The annual pagan celebration, called Lupercalia
, was held every year on February 15 and remained wildly popular well into the fifth century AD – at least 150 years after emperor Constantine declared Christianity the official religion of the Roman Empire.
"It [was] clearly very popular, even in an environment where the [ancient] Christians were trying to close it down," Lenski said. "So there’s reason to think that the Christians might instead have said, ‘OK, we’ll just call this a Christian festival’."
The church attributed the festival to the legend of St Valentine. Two men with the name Valentine – born generations apart – were executed around the date of February 14.
According to legend, around 197 AD, Roman Emperor Claudius II, seeking to bolster his army, forbade young men to marry. The first Valentine, it is said, despised the ban, performing marriages in secret. He was subsequently executed.
Three hundred years after the death of Jesus Christ, in the year AD 289, Roman emperors continued to demand that everyone believe in the old gods. Valentine, a Christian priest, had been thrown in prison for his teachings. On February 14, the second Valentine was beheaded, not only because he was a Christian, but also because he had allegedly performed a miracle. He is said to have cured the jailer’s daughter of blindness. The night before he was executed, he wrote the jailer’s daughter a farewell letter, signing it "From Your Valentine
While it’s not known whether the legend is true, Lenski said, "It may be a convenient explanation for a Christian version of what happened at Lupercalia."In AD 496 Saint Pope Gelasius I declared February 14 "Valentine’s Day" in honor of the Christian martyrs.
The passing of love-notes becomes popular around the 18th Century in England with early examples being made of lace and paper.
In 1797, The Young Man’s Valentine Writer
was published, suggesting appropriate rhymes and messages, and as postal services became much more affordable, the anonymous St Valentine’s Day card became possible.
By the early 19th Century, Valentine’s Day cards had become so popular that factories started to produce them en masse.
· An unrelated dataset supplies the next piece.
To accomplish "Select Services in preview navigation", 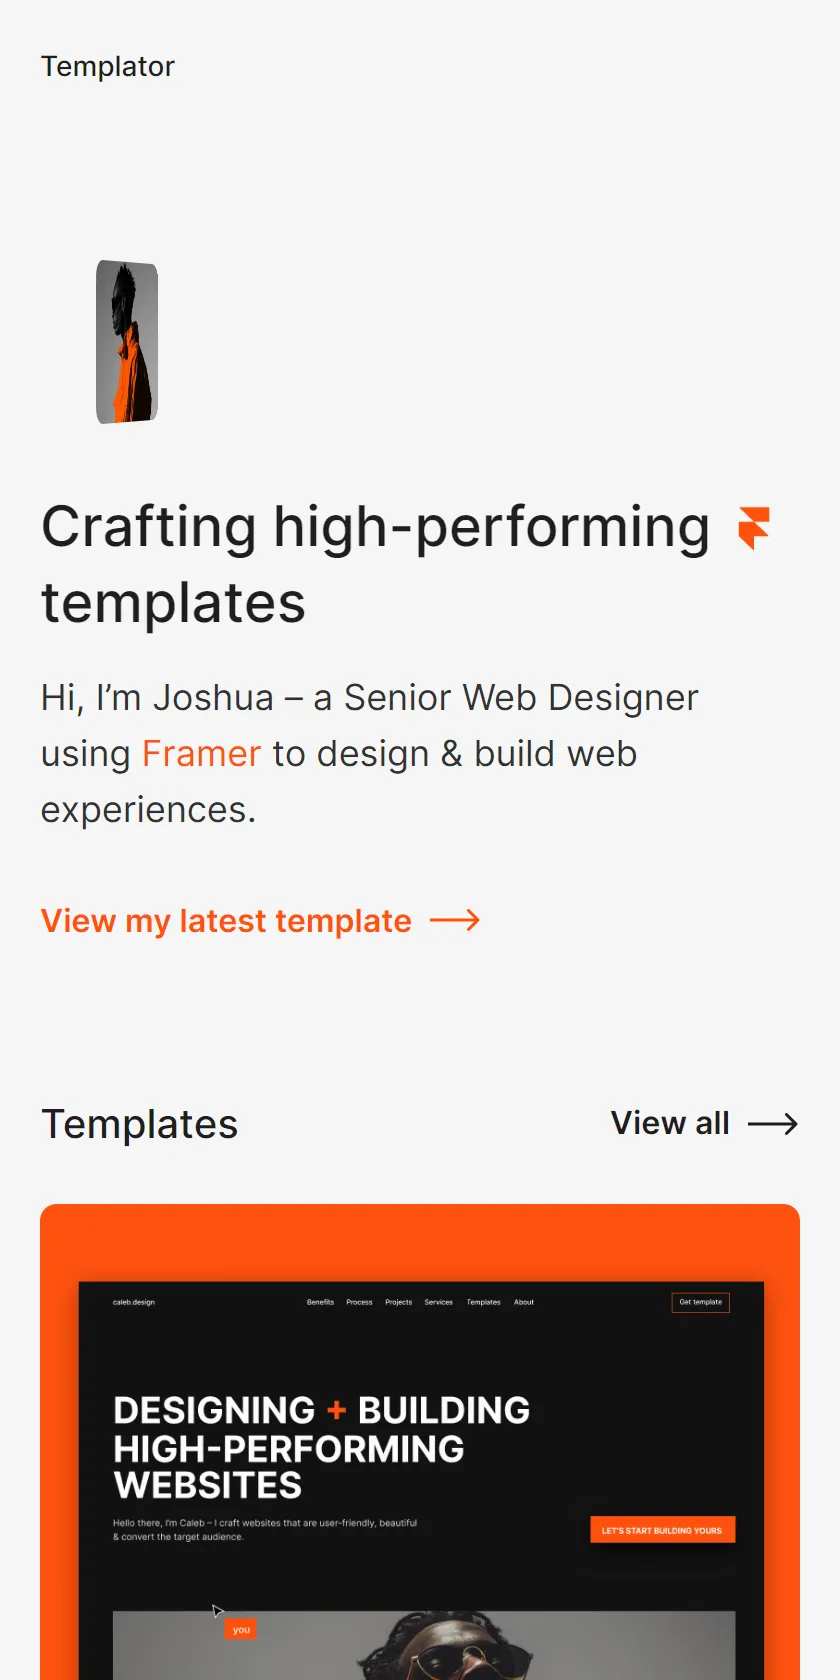I will [x=438, y=1302].
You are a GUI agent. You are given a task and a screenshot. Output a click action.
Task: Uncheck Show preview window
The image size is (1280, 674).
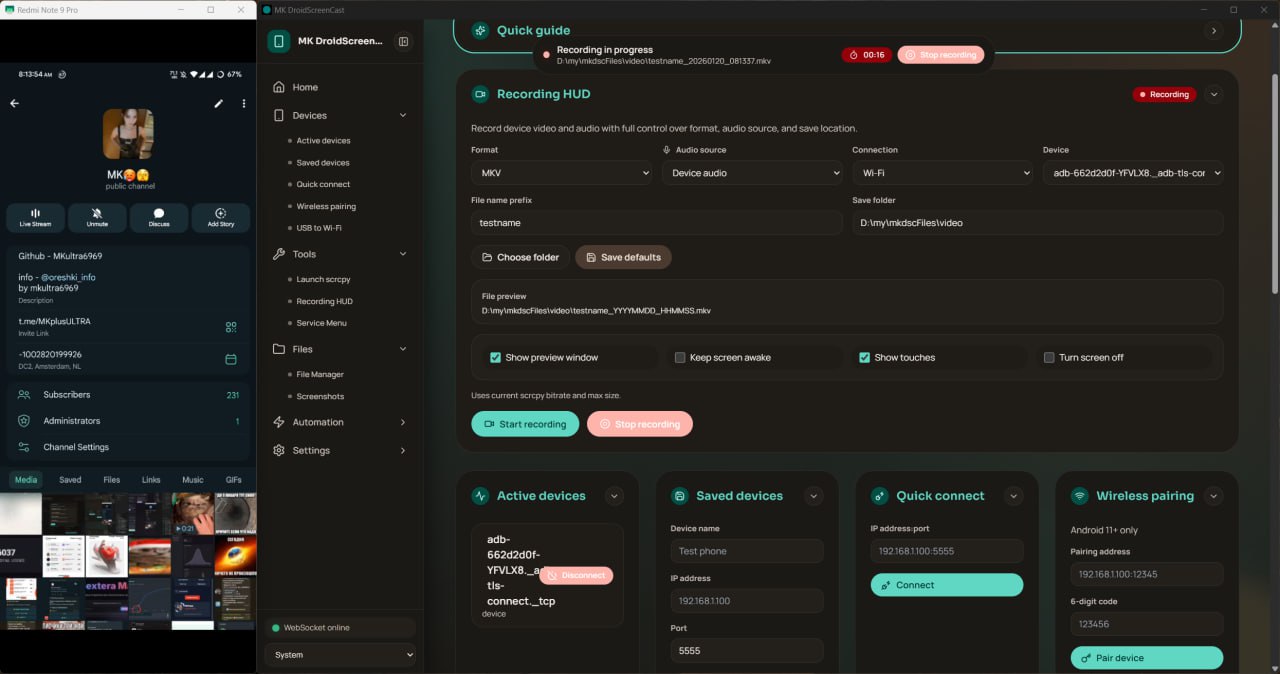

Following the English tradition, Esther Howland of Worcester, Massachusetts, starts producing cards – using the newly available and much cheaper paper lace – in the United States.
Whatever the odd mixture of origins, St Valentine’s Day is now a day for sweethearts. It is a day when you show your loved one that you care. Send some candy or perhaps roses, the flower of love to your sweetheart. Most people send a card. According to The Telegraph
, an estimated 1 billion St Valentine’s Day cards will be sent worldwide this year, making it the second most card-heavy celebration after Christmas.